D’après tout ce qui précède, vous voyez que si la modestie était dans mon caractère personnel, il ne me serait pas permis de m’en parer, en cette circonstance, sans faire injure à mes collaborateurs.
Donc, pas de modestie! et en avant une juste, saine, intelligente et impartiale critique du Salon de 1874.
Sachez donc, monsieur le directeur, qu’après la réception de votre aimable, — et permettez-moi d’ajouter, de votre intelligente lettre, — j’ai convoqué tous les membres de l’individualité collective chargée par cette lettre de rendre compte du prochain Salon.
Tous ont répondu à mon appel! et après que la présidence de la réunion eût été décernée, à l’unanimité, à l’excellente et judicieuse Mme Paturot, j’ai ouvert la séance par un petit speech qui a fait, je ne vous le cacherai pas, une profonde sensation sur les intelligents collaborateurs que je me suis adjoint.
Je leur ai rappelé l’histoire de Brutus, condamnant, sans sourciller, ses deux fils à mort.
Et je leur ai dit: «Eussé-je un ou plusieurs fils parmi les exposants, je les condamnerais de même, si leur œuvre était indigne!»
Des signes non équivoques et unanimes d’approbation m’ont prouvé que mes collaborateurs étaient à la hauteur de ma grandeur d’âme, et qu’au besoin ils sauraient accomplir le même sacrifice que celui que je me déclarais prêt à faire.
L’impartialité la plus complète doit être, en effet, notre règle suprême; et les plus grands noms, ceux qu’on est habitué à considérer comme au-dessus de toute critique, ne seront pas exempts de notre examen, et à l’abri de nos observations.
A l’unanimité, nous avons été d’avis que le plus grand attrait de notre tâche consistera à découvrir, parmi les nouveaux venus, ceux dont les qualités, fussent-elles encore incomplètes, nous permettront de signaler un des futurs maîtres de l’art. Dieu veuille que la prochaine exposition en soit pavée!
Je pourrais bien, pour entrer dès aujourd’hui en matière, vous parler des sévérités du jury, contre lesquelles les protestations ne manquent pas plus cette année que les années précédentes, malgré les remaniements que le nouveau directeur des Beaux-Arts, M. de Chennevières, a apportés à la réglementation de ce jury.
Tant qu’il y aura un jury, il y aura des mécontents, et des sévérités plus ou moins justifiées.

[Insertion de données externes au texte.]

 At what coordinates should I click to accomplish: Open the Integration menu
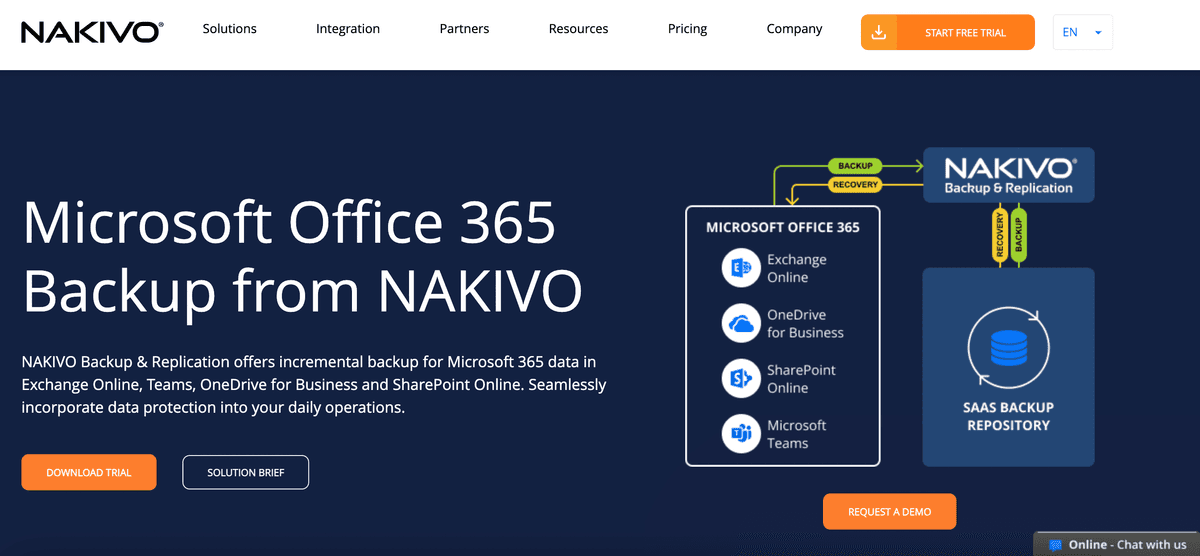point(348,29)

Les membres du jury ne sont-ils pas des hommes comme tout ce qui possède deux pieds et deux mains et comme les exposants eux-mêmes?
Comment pourraient-ils être à l’abri des erreurs que tout homme ou toute collection d’hommes peut commettre?
Ce qui appartient à l’humanité subit des influences dont quelques-unes ont des causes apparentes, et dont d’autres sont la conséquence de dispositions générales indéfinissables, résultante des diverses espèces de mal’aria morale agissant sur les esprits de la même manière que le choléra agit sur les corps.
Qu’il pleuve à torrents et que les membres du jury, après avoir été trempés et crottés, comme des barbets, pour arriver au palais de l’Exposition, grelottant sous les voûtes froides; ou bien qu’une chaleur tropicale et étouffante les y couvre de sueur et de poussière, il est bien difficile que quelques-uns des tableaux ayant la mauvaise chance de passer sous leurs yeux dans ces conditions détestables, ne se ressentent pas de l’état grincheux dans lequel ces malencontreuses conditions atmosphériques les auront plongés.
Cela doit arriver sous tous les régimes et quelle que soit la composition du jury.
Et puis, il y a une question farouche et inexorable,
La question de place!
Etant donnée une étendue pouvant contenir deux mille tableaux environ, comment le Jury pourrait-il en installer sept mille?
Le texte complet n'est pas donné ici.